Infiltration into the leaf matrix
Following attachment, fungi infiltrate the leaf matrix using their appressoria (Fig.18). This allows them to get closer to the structural elements of the leaf and begin the breakdown process. Mycelial growth occurs rapidly, and spore-holding structures are created, which release spores (conidia) in as little as six days post-colonization (Dang et al., 2007). As hyphae grow, fungi surface area increases, creating a larger interface at which enzymes can exit the hyphae and break down the CPOM’s structural polymers (Gessner et al., 2007).
Fig. 18.: Transmission electron micrograph of yellow poplar leaf cross-section. Four hyphae inside the cellular matric are indicated by black arrows. Scale bar = 2 microns (Dang et al., 2007).
Exoenzymes
As previously mentioned, fungi have a unique feeding mechanism in which they first digest outside the body and then ingest and extract nutrients from their hyphae. Enzymes that are secreted outside of the fungal body to perform their function are called exoenzymes. The secretions of enzymes to digest the food are very important for fungi to survive. Studies have shown that fungi can control their gene expressions to produce particular enzymes based on their habitats and environmental stimuli (Archer & Wood, 1995).
Enzymes specific to CPOM decomposition
AQHs have enzymes that can break down the three main plant fibers that keep leaves and twigs intact: pectin, cellulose, and hemicellulose. Enzymes that hydrolyze cellulose (endoglucanase, exoglucanase, and exoglucosidase) and hemicellulose (xylanases, xylosidase, and arabinosidase) are released by hyphae. Most importantly, the degradation of pectin by pectinlyase and polygalacturonase finally macerates the plant tissues and releases mesophyll cells (internal cells coming from between the epidermal cells of the leaf) from the plant. When this process is complete, the plant matter can be digested by shredders.
AQHs’ ability to degrade lignin, another plant fiber, is not well understood. Some researchers believe that AQHs do not possess the required enzymes for lignin breakdown (CHAMIER, 1985). Much more recently, Heeger et al. (2021) sequenced AQHs’ genome and identified that various laccases, peroxidases, and putative cytochrome P450 monooxygenases can be created by this organism. This suggests that AQHs can modify lignin to some extent, maybe converting the polysaccharide component of lignocellulose into carbon and energy sources (Heeger et al., 2021).

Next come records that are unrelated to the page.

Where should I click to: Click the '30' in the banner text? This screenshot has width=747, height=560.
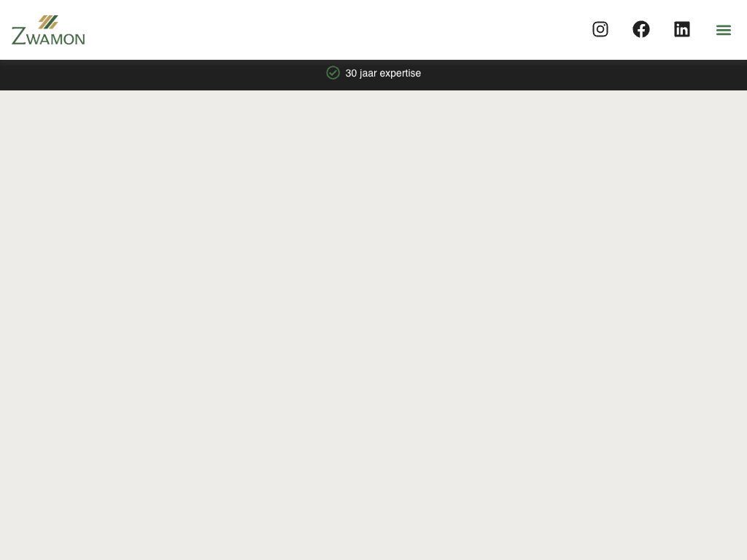point(351,74)
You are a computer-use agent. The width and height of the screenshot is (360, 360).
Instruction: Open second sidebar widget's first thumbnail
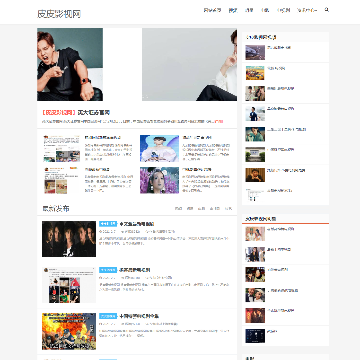click(255, 234)
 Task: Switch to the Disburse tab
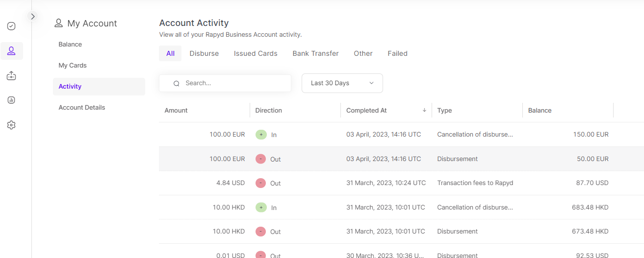coord(204,53)
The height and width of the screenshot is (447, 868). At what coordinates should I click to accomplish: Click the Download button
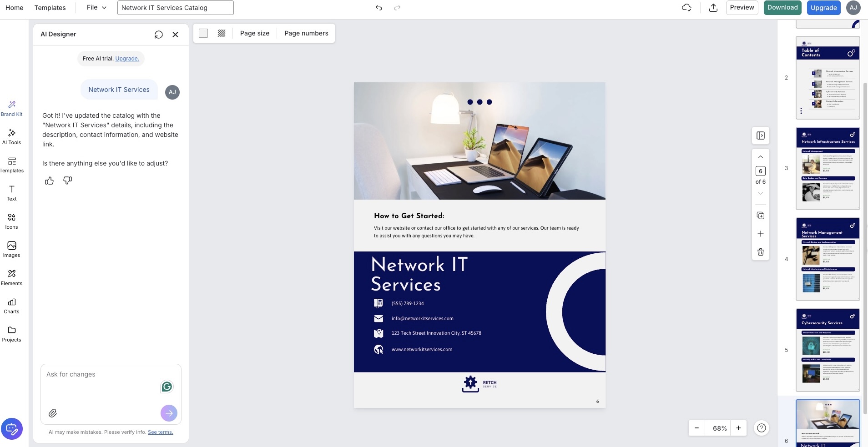[782, 8]
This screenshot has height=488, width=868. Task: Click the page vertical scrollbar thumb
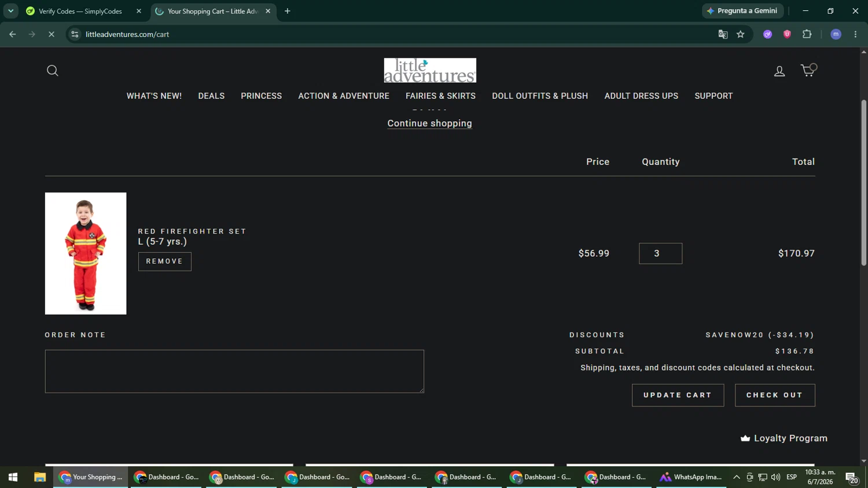click(x=864, y=183)
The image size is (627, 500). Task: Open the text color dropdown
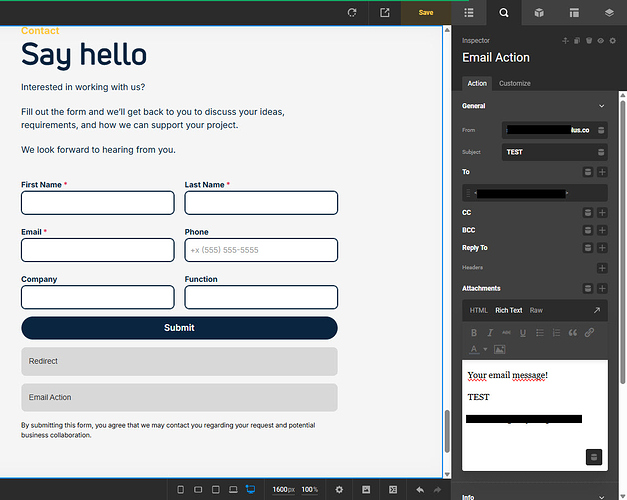coord(485,349)
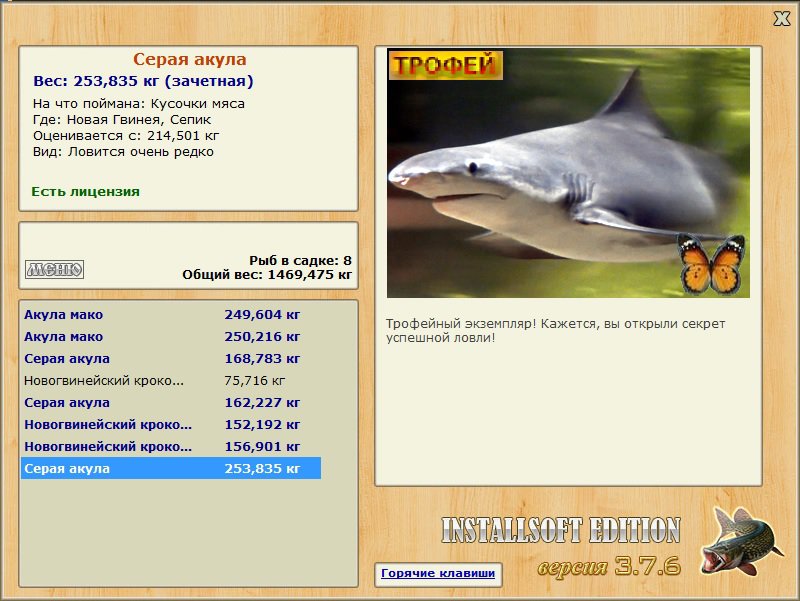Click the Серая акула title heading
Screen dimensions: 800x601
pos(190,59)
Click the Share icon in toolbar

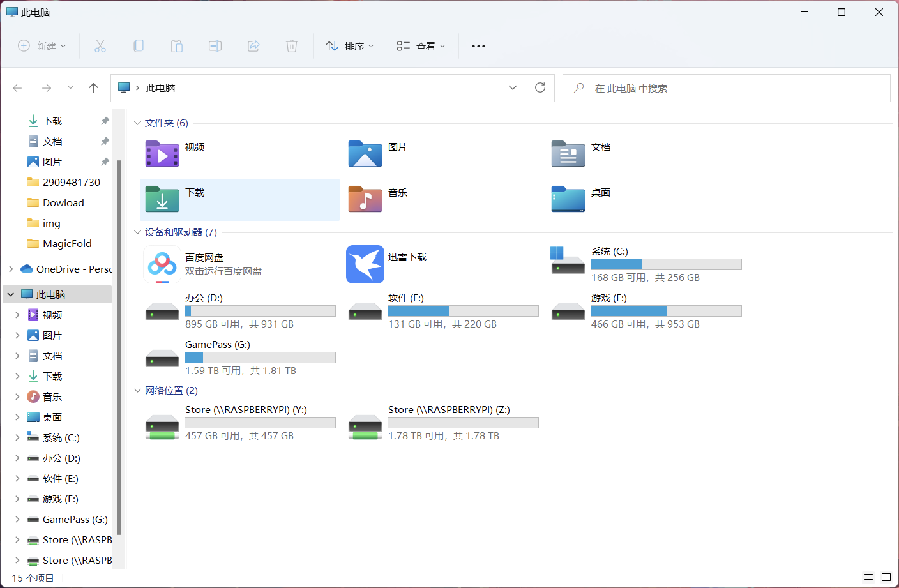[x=253, y=46]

Factors impacting decomposition rate
After colonization of the CPOM, fungal biomass increases slowly for a few weeks, then levels off or decreases slightly (Fig. 19. (a)). The rate of fungal growth depends on external factors, such as temperature and water composition, as well as internal factors, such as the quality of the CPOM. Average fungal biomass levels remain constant, but production peaks in warmer temperatures, summertime in particular. Fungal biomass per area of CPOM peaks in autumn, after trees shed their leaves and there is significantly more CPOM in streams. Additionally, there is a strong positive correlation between dissolved nitrogen and phosphorus in streams and fungal sporulation and biomass. The rate of decomposition is higher when more nitrogen and phosphorus are present. Furthermore, fungal growth is favored when the fungi have a higher C:N or C:P ratio compared to the CPOM (Stelzer et al., 2003). Less fungal growth on alder leaves low in nitrogen and phosphorus confirms this (Nikolcheva et al., 2003) (see Fig. 19.(b)).

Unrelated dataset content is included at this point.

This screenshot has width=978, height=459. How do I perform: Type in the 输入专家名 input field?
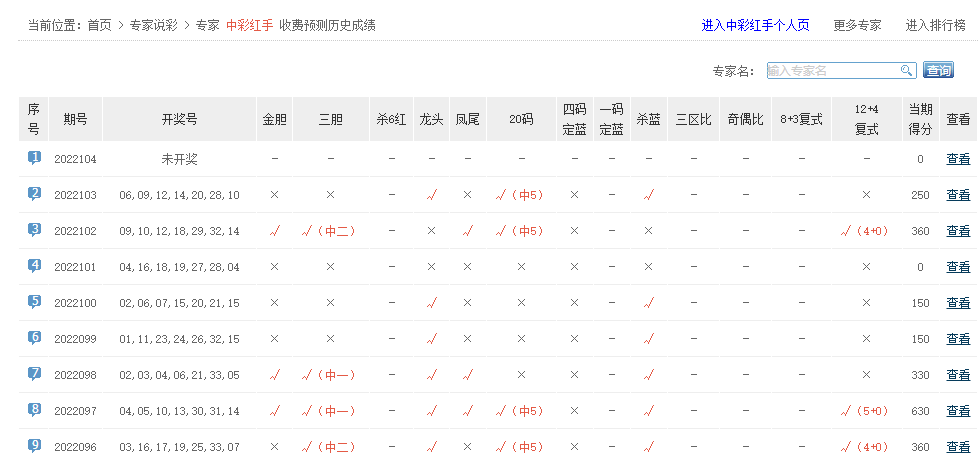(x=833, y=71)
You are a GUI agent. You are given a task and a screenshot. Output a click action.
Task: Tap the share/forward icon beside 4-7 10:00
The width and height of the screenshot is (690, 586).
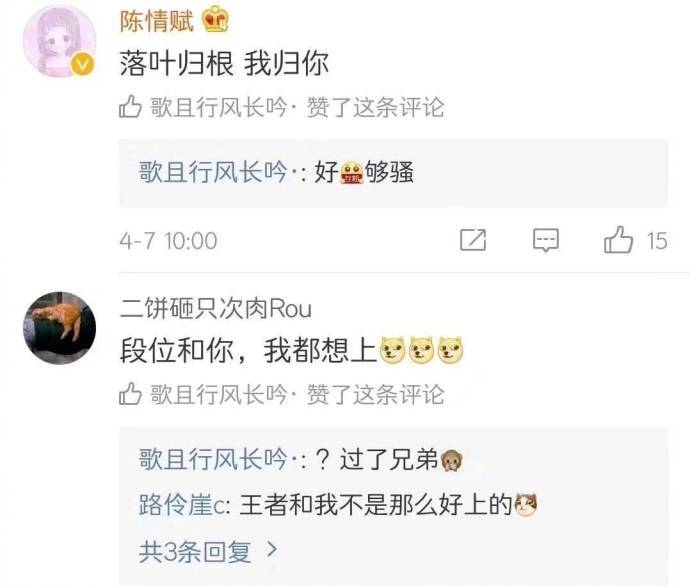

Fig. 19.: Fungal biomass (a) and sporulation rates (b) of aquatic hyphomycetes (AQHs) associated with alder and oak leaves decomposing in Portuguese stream (Ferreira & Chauvet, 2011).
Bioremediation: aquatic fungi as a solution to modern-society problems
Bioremediation is the process of using living organisms to clean up and remove environmental contaminants. This technique has been shown to be a great replacement for conventional clean-up techniques using machines and chemicals due to its high effectiveness, economic feasibility, and eco-friendliness (Singh et al., 2020). This technology addresses the issue of pollution or contamination in the ecosystem by harnessing natural microbial processes that transform toxic substances into harmless ones (Sharma & Adholeya, 2011).
In the case of aquatic systems, pollution is an ongoing and severe problem that has many negative impacts and demands immediate addressing. The contamination and unbalance of water bodies and marine environments represent a matter of public health, a threat to various aquatic species, and an economic issue (Given et al., 2006). One way to confront this situation is called mycoremediation: the employment of different species of aquatic fungi for the clean-up and detoxification of aquatic ecosystems affected by different toxic substances or compounds that resist removal by natural processes or conventional treatments (AbuQamar et al., 2023).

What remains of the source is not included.